- **Given task**
Copy the data from the line containing "At what coordinates should I click to accomplish: Click the blue" down to the line containing "I will pos(664,132).", putting "desktop agent" in place of "GUI agent" and changing nothing else.

- **Data to process**
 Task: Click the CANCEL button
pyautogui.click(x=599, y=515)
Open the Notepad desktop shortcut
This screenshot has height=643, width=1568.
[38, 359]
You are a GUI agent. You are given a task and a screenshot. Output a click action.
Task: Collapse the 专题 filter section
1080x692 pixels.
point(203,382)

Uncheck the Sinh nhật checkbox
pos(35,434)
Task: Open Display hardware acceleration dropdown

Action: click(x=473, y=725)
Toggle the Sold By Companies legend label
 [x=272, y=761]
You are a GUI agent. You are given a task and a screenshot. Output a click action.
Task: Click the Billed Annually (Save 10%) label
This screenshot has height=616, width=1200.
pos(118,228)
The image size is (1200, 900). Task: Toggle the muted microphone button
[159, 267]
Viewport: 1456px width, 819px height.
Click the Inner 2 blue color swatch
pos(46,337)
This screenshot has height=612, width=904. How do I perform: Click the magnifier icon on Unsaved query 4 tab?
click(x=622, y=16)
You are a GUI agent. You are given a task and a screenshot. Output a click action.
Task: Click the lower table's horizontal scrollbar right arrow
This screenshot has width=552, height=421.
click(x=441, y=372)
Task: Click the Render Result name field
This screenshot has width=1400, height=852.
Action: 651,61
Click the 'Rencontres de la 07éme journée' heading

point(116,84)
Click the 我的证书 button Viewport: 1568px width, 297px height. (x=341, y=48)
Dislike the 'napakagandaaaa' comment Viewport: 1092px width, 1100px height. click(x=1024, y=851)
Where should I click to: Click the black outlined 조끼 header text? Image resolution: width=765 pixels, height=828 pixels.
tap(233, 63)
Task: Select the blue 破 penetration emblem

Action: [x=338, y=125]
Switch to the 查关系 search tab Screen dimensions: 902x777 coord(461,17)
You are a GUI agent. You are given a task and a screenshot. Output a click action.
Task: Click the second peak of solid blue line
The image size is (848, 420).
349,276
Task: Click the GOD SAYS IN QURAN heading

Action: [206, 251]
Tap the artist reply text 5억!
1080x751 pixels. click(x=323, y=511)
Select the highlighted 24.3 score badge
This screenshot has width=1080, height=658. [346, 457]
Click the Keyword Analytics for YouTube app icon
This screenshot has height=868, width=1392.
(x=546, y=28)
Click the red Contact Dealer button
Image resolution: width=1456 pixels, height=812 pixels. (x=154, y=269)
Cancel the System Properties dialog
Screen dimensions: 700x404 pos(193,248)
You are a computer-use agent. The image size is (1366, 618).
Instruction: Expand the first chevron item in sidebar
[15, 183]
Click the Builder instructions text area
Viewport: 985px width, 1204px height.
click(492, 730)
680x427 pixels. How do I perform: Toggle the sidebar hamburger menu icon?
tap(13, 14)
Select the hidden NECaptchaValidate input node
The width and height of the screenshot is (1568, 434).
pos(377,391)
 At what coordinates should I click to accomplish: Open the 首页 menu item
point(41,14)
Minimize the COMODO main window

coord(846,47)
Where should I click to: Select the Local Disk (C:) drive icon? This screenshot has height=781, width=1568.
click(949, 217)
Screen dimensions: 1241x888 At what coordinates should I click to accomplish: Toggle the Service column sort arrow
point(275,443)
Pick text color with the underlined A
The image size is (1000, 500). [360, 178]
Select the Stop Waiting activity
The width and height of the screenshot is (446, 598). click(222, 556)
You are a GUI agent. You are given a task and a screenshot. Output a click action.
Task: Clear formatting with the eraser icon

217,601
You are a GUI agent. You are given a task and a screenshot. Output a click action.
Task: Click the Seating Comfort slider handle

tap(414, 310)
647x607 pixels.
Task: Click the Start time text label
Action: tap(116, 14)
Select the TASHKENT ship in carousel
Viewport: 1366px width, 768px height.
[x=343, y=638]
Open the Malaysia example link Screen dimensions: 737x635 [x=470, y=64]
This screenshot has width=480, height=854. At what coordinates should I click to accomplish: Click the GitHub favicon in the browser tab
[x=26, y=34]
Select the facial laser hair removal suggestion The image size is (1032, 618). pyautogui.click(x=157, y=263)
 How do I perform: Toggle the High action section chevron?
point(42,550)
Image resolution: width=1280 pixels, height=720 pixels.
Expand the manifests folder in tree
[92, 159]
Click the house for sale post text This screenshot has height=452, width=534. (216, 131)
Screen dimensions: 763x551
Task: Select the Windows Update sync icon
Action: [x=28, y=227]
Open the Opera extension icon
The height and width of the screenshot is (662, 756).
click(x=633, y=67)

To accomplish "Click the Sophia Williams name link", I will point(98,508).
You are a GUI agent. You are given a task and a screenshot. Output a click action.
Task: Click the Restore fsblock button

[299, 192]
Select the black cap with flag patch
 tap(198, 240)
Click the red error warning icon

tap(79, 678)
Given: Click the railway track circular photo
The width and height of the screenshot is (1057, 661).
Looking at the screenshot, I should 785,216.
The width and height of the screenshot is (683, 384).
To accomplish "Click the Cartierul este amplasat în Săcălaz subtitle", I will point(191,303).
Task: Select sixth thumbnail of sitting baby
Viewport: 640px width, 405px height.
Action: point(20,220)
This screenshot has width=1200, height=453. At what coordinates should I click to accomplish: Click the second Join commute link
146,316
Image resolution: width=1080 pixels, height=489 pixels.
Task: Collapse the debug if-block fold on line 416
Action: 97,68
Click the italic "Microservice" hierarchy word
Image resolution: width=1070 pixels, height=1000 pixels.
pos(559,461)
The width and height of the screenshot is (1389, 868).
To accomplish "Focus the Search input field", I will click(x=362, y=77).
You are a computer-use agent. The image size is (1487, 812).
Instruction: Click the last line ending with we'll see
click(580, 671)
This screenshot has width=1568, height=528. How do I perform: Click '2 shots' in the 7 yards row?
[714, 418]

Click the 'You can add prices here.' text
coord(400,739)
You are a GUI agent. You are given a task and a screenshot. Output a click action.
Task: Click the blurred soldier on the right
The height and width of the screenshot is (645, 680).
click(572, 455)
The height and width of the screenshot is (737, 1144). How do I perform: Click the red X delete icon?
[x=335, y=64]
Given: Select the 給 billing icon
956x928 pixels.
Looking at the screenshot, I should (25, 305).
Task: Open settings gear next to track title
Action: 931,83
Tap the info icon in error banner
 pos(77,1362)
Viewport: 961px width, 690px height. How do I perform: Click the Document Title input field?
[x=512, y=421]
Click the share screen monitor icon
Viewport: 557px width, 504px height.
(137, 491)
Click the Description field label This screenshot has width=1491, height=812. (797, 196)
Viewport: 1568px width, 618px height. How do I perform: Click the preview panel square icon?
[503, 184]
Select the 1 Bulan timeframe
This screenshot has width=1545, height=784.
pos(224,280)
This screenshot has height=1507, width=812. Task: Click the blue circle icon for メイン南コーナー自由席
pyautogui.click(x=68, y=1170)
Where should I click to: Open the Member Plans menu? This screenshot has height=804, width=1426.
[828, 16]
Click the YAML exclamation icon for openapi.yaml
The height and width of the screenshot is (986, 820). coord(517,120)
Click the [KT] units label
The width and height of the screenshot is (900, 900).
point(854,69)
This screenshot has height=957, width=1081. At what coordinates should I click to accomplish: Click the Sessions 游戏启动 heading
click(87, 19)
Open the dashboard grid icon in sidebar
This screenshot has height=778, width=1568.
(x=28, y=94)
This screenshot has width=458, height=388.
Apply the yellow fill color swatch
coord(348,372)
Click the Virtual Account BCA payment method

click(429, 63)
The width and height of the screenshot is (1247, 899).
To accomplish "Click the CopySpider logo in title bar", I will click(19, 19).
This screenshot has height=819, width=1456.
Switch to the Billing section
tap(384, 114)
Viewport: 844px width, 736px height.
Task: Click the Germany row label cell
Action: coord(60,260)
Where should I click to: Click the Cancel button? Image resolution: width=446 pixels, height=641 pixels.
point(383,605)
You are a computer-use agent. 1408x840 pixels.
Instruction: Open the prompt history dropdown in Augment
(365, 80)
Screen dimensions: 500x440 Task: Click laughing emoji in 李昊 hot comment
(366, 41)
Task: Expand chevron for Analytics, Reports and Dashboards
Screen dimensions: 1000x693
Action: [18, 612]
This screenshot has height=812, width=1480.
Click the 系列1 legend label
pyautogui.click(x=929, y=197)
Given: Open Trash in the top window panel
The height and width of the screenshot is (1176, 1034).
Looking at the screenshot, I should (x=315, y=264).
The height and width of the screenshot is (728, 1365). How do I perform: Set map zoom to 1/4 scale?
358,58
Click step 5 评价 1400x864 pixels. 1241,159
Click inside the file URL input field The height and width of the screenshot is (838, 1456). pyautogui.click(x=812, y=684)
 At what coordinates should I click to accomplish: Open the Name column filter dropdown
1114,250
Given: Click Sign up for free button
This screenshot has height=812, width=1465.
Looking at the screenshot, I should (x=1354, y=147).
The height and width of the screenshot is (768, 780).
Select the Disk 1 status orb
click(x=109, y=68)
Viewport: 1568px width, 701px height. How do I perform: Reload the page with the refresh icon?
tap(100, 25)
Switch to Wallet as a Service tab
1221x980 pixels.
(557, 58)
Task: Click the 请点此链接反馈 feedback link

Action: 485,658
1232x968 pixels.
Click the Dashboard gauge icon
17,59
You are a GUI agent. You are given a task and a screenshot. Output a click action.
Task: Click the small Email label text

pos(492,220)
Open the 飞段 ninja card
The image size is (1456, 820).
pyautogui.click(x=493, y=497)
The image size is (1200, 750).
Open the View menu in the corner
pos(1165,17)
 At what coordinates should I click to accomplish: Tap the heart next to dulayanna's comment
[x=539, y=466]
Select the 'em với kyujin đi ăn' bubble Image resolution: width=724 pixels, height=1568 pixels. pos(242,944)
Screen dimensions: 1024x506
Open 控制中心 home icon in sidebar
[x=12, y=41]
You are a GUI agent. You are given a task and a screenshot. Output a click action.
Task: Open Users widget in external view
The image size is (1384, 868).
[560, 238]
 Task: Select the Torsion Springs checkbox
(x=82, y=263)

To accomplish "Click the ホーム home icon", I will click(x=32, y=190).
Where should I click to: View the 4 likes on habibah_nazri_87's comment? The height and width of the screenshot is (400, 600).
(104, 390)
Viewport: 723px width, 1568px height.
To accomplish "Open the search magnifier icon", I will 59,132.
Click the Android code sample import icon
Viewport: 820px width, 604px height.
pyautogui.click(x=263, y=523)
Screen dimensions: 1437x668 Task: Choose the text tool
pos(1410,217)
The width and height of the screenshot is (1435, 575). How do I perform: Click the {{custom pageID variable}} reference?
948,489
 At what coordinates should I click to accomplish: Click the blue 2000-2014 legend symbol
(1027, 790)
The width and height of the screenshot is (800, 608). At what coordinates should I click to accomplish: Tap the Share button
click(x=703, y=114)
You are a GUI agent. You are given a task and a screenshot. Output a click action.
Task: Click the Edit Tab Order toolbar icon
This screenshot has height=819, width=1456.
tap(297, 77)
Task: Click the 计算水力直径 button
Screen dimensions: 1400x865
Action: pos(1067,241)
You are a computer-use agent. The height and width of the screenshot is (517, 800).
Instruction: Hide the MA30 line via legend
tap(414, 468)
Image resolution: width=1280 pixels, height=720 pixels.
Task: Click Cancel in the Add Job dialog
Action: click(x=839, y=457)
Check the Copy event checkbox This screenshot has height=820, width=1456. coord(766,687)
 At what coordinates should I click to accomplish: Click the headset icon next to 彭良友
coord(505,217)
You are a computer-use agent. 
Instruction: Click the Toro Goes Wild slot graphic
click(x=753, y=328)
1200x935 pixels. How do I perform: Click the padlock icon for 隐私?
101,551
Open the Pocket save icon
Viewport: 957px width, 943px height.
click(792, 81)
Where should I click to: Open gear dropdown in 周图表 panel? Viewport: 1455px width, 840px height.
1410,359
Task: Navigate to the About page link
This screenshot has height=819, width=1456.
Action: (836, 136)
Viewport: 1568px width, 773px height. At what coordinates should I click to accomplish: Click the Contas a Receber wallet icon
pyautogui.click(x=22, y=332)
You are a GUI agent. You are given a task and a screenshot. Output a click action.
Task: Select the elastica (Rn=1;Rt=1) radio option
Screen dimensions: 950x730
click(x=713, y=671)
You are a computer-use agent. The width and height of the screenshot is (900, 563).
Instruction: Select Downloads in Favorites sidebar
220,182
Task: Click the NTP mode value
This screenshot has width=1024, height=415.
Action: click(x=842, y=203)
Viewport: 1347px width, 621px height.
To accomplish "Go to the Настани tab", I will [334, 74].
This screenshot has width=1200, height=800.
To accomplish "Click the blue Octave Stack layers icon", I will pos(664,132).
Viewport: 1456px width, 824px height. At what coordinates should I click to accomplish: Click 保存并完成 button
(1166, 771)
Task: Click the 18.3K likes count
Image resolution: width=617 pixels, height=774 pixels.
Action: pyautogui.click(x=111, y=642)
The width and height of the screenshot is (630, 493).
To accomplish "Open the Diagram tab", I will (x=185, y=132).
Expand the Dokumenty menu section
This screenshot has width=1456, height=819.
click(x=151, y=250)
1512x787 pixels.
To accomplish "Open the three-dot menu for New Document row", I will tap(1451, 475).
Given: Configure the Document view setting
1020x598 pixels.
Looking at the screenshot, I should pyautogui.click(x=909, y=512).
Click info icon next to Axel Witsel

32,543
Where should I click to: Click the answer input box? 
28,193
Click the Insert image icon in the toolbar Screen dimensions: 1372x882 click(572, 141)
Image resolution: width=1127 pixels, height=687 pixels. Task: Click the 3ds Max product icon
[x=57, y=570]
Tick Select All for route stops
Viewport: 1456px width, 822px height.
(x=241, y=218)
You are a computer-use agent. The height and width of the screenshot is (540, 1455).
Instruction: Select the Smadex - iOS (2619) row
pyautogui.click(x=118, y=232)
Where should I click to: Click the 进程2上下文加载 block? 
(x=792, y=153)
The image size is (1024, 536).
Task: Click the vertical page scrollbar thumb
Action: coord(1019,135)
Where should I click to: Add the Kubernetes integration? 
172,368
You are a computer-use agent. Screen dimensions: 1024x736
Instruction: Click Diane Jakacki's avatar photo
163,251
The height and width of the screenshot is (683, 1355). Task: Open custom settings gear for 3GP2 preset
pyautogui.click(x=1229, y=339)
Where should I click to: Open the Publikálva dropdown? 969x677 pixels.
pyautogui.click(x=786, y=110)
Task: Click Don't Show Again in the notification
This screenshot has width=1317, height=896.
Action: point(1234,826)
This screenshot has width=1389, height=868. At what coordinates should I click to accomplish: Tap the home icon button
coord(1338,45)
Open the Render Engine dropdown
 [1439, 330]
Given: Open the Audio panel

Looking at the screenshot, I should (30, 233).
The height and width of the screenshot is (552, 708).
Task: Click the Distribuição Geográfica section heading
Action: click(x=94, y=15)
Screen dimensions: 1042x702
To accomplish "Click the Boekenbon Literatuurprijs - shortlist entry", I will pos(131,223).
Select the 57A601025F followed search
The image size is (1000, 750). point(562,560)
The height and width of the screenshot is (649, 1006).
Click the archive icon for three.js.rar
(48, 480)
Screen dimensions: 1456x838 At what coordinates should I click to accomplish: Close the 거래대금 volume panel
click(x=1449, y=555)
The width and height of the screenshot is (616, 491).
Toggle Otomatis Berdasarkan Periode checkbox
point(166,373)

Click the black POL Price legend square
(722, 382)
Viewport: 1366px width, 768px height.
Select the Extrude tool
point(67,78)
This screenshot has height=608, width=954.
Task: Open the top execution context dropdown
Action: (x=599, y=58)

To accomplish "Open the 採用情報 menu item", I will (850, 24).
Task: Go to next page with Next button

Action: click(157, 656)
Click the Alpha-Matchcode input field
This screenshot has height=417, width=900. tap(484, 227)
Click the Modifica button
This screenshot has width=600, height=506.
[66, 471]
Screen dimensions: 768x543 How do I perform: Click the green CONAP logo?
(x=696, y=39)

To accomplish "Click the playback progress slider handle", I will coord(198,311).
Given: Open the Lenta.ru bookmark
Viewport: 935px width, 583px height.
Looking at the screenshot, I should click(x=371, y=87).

- **Written reply**
 At what coordinates should I click to accomplish: Click the blue 2000-2014 legend symbol
(1027, 790)
The width and height of the screenshot is (800, 608). At what coordinates should I click to accomplish: Tap the Share button
click(x=703, y=114)
You are a desktop agent. You are given a task and a screenshot. Output a click action.
Task: Click the Edit Tab Order toolbar icon
This screenshot has height=819, width=1456.
tap(297, 77)
Task: Click the 计算水力直径 button
Screen dimensions: 1400x865
Action: pos(1067,241)
You are a computer-use agent. The height and width of the screenshot is (517, 800).
Instruction: Hide the MA30 line via legend
tap(414, 468)
Image resolution: width=1280 pixels, height=720 pixels.
Task: Click Cancel in the Add Job dialog
Action: click(x=839, y=457)
Check the Copy event checkbox This screenshot has height=820, width=1456. coord(766,687)
 At what coordinates should I click to accomplish: Click the headset icon next to 彭良友
coord(505,217)
You are a computer-use agent. 
Instruction: Click the Toro Goes Wild slot graphic
click(x=753, y=328)
1200x935 pixels. How do I perform: Click the padlock icon for 隐私?
101,551
Open the Pocket save icon
Viewport: 957px width, 943px height.
click(792, 81)
Where should I click to: Open gear dropdown in 周图表 panel? Viewport: 1455px width, 840px height.
1410,359
Task: Navigate to the About page link
This screenshot has height=819, width=1456.
Action: (836, 136)
Viewport: 1568px width, 773px height. At what coordinates should I click to accomplish: Click the Contas a Receber wallet icon
pyautogui.click(x=22, y=332)
You are a desktop agent. You are given a task and a screenshot. Output a click action.
Task: Select the elastica (Rn=1;Rt=1) radio option
Screen dimensions: 950x730
click(x=713, y=671)
You are a computer-use agent. The width and height of the screenshot is (900, 563).
Instruction: Select Downloads in Favorites sidebar
220,182
Task: Click the NTP mode value
This screenshot has width=1024, height=415.
Action: click(x=842, y=203)
Viewport: 1347px width, 621px height.
To accomplish "Go to the Настани tab", I will [334, 74].
This screenshot has width=1200, height=800.
To accomplish "Click the blue Octave Stack layers icon", I will pos(664,132).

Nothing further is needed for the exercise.